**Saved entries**
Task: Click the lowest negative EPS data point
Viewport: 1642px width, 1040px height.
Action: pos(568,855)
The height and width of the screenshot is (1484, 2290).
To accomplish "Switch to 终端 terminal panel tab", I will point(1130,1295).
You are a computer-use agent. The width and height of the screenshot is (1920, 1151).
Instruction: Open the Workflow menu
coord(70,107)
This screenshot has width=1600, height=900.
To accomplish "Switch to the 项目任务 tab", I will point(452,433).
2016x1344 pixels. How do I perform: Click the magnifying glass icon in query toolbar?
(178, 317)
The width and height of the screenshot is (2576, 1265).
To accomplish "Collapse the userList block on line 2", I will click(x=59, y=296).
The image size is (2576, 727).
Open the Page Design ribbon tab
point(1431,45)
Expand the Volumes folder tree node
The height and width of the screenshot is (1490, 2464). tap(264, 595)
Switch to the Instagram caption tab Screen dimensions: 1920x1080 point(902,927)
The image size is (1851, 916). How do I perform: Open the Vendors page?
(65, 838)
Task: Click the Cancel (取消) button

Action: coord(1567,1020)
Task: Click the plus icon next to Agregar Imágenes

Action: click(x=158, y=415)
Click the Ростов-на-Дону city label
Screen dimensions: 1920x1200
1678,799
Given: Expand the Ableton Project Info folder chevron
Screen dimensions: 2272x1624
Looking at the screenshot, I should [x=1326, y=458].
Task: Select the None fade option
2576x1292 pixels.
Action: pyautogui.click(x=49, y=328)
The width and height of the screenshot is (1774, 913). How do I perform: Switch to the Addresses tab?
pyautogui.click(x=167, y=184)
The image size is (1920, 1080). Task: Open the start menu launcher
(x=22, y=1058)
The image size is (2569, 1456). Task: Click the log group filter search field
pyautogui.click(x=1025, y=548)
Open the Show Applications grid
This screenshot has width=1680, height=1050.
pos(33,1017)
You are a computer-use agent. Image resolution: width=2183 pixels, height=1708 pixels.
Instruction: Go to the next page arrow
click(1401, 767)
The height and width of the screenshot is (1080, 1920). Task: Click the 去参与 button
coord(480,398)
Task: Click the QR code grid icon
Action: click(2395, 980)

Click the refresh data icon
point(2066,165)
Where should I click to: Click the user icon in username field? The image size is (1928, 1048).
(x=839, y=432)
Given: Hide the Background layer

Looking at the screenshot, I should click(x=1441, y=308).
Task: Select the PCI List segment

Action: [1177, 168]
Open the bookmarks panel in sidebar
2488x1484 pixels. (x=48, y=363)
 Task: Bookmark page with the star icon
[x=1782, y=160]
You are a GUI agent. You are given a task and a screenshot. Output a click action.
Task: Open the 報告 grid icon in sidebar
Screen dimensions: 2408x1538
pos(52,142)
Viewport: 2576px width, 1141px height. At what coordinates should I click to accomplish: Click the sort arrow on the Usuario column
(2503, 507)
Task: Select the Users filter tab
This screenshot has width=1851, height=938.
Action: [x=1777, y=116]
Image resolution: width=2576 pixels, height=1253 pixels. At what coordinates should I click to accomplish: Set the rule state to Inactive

**Your assignment**
Among the records, find every line holding the word "agent" and copy it.

**Written response**
You are a computer-use agent. The width and height of the screenshot is (1920, 1151).
You are a computer-use agent. Image resolution: width=2183 pixels, height=1708 pixels.
You are a GUI agent. You are given a task and a screenshot. Output a click action.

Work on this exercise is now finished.